FFS, no one is going to “serve” you up a SSM against your will like a barista messing up your order. It’snot as if you go the chaple, someone’s going to say, “OK Bob, we know you had your heart set on marrying Suzy but you’re getting a Steve instead.” Don’t want a SSM? Don’t have one.

Right now, two groups, U.S. Citizens and Legal Residents, can get a license and drive. Yet, they both have to adhere to a single set of traffic laws.

In your mind does that fall into Separate but Equal, too? No. It can’t, because there is just one set of traffic laws.

What Brown v. The Board of Education eliminated was the notion that, simply put, two different schools, one on each side of the tracks, could be both separate and equal.

Brown case: 2 different groups; 2 different schools

My idea: 2 different groups; 1 set of laws

An analogy used to illuminate Point A has no Burden of also illuminating Point B, C, or D.

Most people realize this.

Some opponents of SSM would love that. They’d be gay married without having to admit that gay sex was what they wanted all along.

  1. The degree to which they symbolize the necessary ingredients for procreation.

  2. They are the components present in the ideal environment to raise children.

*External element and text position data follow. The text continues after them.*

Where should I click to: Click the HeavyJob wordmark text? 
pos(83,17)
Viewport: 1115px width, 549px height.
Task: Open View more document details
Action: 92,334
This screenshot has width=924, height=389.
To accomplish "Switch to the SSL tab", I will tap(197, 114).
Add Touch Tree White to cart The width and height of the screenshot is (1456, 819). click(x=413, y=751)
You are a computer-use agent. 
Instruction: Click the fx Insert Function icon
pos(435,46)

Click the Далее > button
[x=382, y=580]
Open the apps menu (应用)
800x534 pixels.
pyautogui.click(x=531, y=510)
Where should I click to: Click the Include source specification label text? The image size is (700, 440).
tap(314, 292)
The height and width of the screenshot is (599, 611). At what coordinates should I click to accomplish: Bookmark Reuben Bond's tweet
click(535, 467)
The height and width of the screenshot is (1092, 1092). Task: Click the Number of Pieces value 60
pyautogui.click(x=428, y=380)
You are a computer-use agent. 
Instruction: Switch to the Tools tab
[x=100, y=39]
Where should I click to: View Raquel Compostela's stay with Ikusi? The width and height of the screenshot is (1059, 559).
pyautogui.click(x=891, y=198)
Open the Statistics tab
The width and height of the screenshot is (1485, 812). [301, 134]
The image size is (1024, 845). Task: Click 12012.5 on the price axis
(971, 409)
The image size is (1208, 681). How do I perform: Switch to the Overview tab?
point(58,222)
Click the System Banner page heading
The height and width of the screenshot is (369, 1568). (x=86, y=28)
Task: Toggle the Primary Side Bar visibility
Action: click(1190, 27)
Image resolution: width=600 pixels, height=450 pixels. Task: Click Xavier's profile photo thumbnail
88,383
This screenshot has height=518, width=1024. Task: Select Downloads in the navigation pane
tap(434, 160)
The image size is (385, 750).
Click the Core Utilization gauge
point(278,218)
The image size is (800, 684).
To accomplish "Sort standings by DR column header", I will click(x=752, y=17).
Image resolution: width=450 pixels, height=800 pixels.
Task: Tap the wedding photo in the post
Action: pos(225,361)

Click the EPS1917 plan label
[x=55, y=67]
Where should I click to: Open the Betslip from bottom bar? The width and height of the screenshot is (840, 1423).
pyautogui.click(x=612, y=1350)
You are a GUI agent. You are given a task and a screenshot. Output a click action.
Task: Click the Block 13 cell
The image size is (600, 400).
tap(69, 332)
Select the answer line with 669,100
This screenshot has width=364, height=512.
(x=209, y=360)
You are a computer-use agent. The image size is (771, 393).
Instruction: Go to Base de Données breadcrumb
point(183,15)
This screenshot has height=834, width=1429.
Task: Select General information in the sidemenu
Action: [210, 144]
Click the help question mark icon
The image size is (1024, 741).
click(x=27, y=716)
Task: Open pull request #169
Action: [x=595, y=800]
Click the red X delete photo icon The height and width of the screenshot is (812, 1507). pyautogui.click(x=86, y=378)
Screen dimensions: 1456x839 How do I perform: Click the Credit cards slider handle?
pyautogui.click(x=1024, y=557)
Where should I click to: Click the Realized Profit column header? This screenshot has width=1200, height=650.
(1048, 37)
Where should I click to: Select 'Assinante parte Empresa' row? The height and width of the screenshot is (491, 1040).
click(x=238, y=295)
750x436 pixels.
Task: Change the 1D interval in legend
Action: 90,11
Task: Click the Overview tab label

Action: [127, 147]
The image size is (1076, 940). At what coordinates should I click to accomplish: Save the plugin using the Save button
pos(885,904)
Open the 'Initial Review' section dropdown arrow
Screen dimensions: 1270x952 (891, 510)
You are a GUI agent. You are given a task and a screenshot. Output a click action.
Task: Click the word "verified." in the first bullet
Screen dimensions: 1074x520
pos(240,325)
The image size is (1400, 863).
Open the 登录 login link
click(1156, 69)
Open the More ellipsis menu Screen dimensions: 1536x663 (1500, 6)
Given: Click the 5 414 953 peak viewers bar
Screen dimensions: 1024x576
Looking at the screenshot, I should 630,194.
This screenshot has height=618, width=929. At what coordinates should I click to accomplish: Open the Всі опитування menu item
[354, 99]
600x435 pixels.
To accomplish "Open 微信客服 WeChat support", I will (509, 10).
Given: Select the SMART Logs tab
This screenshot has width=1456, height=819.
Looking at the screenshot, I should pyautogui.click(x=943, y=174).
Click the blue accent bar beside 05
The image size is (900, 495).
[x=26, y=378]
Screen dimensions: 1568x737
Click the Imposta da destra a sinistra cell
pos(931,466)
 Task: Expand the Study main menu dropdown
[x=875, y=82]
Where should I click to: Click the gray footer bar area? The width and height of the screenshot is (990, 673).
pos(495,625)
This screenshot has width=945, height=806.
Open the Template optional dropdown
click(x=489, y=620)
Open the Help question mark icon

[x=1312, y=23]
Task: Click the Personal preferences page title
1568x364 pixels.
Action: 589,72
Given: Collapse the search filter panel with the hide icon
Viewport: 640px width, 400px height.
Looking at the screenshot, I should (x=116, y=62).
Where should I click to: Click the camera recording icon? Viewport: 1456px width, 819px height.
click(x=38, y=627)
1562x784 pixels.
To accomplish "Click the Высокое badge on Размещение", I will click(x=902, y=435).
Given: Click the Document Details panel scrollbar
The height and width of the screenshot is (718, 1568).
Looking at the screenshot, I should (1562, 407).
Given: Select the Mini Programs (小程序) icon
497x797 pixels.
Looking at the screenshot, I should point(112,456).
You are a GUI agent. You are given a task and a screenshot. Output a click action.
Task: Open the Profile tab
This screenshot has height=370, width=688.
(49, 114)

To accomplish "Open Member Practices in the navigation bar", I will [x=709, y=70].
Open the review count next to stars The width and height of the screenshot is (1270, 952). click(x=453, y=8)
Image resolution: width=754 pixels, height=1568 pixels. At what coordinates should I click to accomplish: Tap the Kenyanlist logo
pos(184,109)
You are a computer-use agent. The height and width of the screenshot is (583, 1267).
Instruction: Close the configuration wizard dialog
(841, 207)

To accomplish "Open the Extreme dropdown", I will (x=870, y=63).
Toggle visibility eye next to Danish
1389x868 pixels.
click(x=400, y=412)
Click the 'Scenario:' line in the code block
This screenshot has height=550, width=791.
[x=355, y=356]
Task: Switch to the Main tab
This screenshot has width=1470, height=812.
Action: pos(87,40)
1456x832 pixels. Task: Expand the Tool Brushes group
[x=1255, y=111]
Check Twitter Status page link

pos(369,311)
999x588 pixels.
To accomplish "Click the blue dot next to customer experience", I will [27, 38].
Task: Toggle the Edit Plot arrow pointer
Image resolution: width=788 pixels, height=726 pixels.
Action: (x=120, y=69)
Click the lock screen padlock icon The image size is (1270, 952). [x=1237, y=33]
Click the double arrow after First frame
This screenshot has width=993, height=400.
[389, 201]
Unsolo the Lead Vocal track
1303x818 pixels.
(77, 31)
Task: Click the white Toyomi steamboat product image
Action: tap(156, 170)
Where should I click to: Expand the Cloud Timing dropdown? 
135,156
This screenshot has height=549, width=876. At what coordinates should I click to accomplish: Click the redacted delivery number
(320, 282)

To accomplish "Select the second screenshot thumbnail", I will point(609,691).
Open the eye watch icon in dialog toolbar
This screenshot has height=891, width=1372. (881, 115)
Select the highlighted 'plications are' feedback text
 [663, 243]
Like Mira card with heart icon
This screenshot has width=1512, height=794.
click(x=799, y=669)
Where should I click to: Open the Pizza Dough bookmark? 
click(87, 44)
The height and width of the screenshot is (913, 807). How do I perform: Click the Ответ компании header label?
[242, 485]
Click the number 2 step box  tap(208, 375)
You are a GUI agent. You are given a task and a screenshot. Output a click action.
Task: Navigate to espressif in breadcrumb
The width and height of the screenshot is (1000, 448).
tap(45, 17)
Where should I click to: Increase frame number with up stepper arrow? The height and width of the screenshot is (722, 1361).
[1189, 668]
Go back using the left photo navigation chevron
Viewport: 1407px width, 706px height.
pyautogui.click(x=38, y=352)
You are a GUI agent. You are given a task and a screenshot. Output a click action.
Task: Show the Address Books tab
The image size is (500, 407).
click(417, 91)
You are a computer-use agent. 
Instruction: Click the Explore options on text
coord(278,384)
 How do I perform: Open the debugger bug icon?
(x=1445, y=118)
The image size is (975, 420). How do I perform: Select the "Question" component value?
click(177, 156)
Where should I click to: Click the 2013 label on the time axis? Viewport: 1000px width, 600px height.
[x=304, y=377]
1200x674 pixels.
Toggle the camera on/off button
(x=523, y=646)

Before you respond, do remember that I am in favor of gays—either single or a couple—being able to adopt children.

And both groups get a driver’s license.

This is a great comparison for advocates of same-sex marriage: it’s about two different groups who get the exact same set of privileges (including the name!) under the law. For you, it doesn’t work at all. For one thing the DMV doesn’t divide them up into different classes. That’s an immigration issue. What you’re proposing is that we divide people into two groups and give them the same privileges, but we call one group Drivers and the other, I don’t know, Vehicle Operators. By doing so, we are protecting the sanctity of driving or something.

Again, “sets of laws” are not relevant to discrimination and as far as I can tell they’re not even really a thing. You’re separating marriages into two different groups. The number of laws required to achieve your purpose is irrelevant. “White children go to one school and nonwhite children go to another school” could be written as a single law.

Why does this symbolism matter?

I’m sure you’ve already seen the studies that debunk this.

Which means you don’t care about this ideal environment thing anyway.

Wrench ottoman sunset effort spoon nickel calico. Uvula!

There is no evidence that a married man/woman couple is superior in child-rearing to a same-sex couple.

If man+woman doesn’t equal lesser man or lesser woman, perhaps same sex+marriage doesn’t necessarily mean lesser marriage.

For the purpose of licensing, they are each identified as “licensed driver,” so that odd attempt fails.

Actually, what Brown did was point out that any effort to promote “separate but equal” inevitably led to inequality. No evidence has been presented that that conclusion has ever been successfully challenged.

And under Brown, there was one set of laws, so your claim does not even address your own point.